Firewall Wizards mailing list archives

Re: Extreme Hacking


From: "Marcus J. Ranum" <mjr () nfr net>
Date: Mon, 05 Jul 1999 18:20:43 -0400

Aleph One wrote:
lots of money because they have hacking backgrounds. The only
way I can think of to make hacking unattractive is to make it
really really expensive when you get caught.

Somewhat like guns heh? [ Ducks ]

Yeah.:)

I think it'd be morally reprehensible to hold clinics
in "how to stick up a 7-11" or "drive-by-shootings for
beginners."

I'm sure most of the folks who went to "extreme hacking"
were electronic 7-11 owners interested in polishing their
techniques. But is that what we want to teach people?

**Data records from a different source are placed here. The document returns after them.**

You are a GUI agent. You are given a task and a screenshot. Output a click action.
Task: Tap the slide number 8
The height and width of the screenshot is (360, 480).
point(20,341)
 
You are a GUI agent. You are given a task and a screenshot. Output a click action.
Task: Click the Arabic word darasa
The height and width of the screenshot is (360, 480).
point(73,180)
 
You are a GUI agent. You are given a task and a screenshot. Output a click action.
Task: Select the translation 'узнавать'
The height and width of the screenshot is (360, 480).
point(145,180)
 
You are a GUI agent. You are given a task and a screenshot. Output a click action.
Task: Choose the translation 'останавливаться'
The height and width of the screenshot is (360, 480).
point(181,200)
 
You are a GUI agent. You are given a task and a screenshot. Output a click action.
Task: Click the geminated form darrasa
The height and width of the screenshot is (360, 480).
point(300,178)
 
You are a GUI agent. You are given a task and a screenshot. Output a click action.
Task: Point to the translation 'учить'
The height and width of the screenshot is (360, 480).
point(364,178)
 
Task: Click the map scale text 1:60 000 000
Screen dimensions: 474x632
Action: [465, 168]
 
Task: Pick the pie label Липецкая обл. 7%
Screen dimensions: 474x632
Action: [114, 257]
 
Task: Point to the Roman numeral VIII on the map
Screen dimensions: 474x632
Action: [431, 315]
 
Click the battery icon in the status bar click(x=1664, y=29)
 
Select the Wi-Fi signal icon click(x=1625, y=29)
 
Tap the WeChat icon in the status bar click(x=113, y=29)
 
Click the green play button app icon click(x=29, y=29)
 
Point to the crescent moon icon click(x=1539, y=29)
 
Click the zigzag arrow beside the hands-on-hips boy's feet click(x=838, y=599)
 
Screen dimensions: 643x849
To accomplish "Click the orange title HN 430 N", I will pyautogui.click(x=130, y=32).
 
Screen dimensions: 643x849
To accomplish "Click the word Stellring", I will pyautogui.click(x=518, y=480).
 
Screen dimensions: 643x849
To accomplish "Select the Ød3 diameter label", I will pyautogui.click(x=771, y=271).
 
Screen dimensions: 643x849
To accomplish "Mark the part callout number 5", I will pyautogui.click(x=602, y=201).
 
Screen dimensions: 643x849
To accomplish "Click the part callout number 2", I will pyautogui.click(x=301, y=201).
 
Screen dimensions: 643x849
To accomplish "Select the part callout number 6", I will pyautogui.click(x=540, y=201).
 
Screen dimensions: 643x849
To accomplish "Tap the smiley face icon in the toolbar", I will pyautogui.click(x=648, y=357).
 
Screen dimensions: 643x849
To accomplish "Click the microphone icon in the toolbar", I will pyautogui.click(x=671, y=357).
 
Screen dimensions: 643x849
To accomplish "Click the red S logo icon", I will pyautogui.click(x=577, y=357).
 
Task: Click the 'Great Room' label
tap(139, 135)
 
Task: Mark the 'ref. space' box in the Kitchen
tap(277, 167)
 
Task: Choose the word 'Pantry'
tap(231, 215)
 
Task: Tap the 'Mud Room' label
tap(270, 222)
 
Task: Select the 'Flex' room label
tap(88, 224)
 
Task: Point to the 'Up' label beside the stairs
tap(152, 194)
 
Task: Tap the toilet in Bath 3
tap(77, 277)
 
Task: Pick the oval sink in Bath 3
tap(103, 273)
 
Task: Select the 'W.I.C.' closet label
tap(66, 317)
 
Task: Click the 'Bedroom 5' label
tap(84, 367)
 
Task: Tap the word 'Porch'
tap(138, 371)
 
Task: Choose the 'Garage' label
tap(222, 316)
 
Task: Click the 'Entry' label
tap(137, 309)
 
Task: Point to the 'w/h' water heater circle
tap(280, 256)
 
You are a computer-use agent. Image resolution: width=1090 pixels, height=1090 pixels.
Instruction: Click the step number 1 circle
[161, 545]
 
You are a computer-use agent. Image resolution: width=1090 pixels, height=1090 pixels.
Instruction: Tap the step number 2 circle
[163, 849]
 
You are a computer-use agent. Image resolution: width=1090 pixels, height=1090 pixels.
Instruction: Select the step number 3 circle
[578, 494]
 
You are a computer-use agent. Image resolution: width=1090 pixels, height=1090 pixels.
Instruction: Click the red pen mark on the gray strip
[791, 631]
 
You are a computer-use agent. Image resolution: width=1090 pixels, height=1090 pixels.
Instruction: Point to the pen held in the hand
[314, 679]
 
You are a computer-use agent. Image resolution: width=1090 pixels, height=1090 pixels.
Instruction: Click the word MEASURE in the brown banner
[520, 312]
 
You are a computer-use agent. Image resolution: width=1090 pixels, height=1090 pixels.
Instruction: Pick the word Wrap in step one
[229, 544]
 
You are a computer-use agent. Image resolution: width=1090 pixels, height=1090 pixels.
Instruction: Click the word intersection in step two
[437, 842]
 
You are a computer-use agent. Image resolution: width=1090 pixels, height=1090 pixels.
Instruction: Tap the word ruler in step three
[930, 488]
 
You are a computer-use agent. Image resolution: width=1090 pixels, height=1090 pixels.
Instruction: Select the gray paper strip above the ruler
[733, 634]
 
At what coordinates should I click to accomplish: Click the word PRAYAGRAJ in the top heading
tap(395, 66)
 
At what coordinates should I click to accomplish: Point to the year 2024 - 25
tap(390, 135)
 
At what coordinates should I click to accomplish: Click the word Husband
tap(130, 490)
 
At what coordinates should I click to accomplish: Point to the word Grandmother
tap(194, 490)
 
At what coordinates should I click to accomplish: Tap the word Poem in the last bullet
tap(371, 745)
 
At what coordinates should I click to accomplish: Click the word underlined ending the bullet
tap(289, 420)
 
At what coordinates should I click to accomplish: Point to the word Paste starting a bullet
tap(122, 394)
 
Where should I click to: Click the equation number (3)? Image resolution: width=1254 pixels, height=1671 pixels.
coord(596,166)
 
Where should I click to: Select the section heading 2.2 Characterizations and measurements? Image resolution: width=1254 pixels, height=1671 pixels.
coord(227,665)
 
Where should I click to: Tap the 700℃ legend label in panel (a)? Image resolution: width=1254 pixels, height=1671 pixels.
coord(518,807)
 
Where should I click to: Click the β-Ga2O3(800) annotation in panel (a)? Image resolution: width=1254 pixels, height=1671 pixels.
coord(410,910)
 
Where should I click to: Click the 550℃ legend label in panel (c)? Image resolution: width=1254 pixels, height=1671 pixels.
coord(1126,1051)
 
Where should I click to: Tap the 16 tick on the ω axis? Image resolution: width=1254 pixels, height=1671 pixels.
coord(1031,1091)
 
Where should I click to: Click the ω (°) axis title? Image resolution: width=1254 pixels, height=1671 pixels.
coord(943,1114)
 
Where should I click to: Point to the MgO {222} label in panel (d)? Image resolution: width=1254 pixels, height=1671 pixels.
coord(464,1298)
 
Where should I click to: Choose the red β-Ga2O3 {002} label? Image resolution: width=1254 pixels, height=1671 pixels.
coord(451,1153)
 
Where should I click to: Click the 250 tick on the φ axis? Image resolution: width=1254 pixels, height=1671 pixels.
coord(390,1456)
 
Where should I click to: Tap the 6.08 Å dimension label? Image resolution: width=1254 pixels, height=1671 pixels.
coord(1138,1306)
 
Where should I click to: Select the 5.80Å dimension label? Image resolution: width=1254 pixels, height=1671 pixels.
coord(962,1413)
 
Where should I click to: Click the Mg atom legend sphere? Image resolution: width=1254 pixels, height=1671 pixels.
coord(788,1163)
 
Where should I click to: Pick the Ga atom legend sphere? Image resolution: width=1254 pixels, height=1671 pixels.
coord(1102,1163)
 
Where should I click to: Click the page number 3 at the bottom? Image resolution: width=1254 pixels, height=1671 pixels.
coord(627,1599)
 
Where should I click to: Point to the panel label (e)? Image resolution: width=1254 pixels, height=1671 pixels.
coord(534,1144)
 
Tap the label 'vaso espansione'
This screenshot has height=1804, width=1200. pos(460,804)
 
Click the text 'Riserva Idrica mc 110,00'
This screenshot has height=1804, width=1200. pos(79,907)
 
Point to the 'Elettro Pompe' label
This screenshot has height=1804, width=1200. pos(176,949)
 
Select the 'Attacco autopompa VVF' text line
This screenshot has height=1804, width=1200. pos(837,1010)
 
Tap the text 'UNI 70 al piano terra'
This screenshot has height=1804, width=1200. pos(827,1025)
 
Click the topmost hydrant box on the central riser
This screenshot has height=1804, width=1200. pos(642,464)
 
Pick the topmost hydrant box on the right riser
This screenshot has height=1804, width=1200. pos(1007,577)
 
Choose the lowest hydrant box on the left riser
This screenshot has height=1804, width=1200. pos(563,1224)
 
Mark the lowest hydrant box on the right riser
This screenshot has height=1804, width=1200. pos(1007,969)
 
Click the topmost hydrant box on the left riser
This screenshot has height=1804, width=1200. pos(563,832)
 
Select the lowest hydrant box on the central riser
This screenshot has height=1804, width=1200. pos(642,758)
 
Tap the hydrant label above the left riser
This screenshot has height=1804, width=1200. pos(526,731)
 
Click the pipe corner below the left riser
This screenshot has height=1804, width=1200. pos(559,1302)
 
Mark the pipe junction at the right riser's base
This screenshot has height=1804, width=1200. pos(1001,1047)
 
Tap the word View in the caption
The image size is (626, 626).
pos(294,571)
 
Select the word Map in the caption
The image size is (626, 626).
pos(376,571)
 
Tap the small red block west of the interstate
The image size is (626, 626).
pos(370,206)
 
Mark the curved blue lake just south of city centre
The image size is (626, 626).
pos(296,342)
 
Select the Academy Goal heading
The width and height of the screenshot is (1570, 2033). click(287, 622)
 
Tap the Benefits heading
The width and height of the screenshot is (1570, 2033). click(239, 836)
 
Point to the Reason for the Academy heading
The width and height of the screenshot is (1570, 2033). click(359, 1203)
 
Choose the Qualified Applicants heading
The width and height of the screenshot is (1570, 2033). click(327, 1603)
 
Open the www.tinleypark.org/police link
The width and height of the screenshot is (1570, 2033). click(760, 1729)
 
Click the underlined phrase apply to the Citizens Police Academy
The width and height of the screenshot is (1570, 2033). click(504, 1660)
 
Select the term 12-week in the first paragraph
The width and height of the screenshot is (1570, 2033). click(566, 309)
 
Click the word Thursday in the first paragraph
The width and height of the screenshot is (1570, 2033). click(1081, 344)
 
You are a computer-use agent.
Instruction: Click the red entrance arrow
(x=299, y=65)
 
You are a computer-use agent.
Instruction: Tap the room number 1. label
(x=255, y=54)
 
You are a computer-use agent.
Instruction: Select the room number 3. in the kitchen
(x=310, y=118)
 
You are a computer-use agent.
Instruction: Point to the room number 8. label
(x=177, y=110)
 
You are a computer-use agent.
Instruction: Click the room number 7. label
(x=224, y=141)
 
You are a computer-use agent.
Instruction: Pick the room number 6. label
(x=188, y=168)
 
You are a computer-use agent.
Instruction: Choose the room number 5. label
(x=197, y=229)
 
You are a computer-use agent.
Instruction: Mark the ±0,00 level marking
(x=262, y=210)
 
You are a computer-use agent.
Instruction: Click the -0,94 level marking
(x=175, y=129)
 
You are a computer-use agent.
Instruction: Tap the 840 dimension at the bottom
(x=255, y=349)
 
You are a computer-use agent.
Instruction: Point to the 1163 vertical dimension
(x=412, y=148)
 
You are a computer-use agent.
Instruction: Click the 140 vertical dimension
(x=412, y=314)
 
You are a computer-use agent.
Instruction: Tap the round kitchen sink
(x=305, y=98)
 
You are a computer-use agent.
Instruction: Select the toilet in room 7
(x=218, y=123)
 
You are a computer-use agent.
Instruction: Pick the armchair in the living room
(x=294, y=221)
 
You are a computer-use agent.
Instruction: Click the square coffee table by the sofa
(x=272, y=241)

There is some kind of responsibility that goes with having or
distributing powerful and dangerous tools. Some people - the
majority, as with guns - can handle that responsibility, and
you never hear about them and never have trouble from them.
There are always a minority who cause a problem. Stepping on
them, without trampling the rights of the others is a real
trick.:(  A lot of security experts believe in releasing tools
that "illustrate the deficiency" of some systems by allowing
an attacker to exploit them. This, clearly, encourages the
vendor to fix the problem more quickly than if there were
no bullets flying around their ears. I'm not sure I believe
it's a good thing to release such tools, any more than it is
to give loaded firearms to untrained, irresponsible, anonymous
children.

Back to the "you can't solve social problems with software"
issue - one of the _big_ social problems of the Internet is
the ease with which you can be anonymous. That's also one of
its great features. There are folks out there who abuse
that feature so badly they ruin it for the rest of us. I don't
think we should do anything that even _resembles_ condoning
or encouraging it.

mjr.
--
Marcus J. Ranum, CEO, Network Flight Recorder, Inc.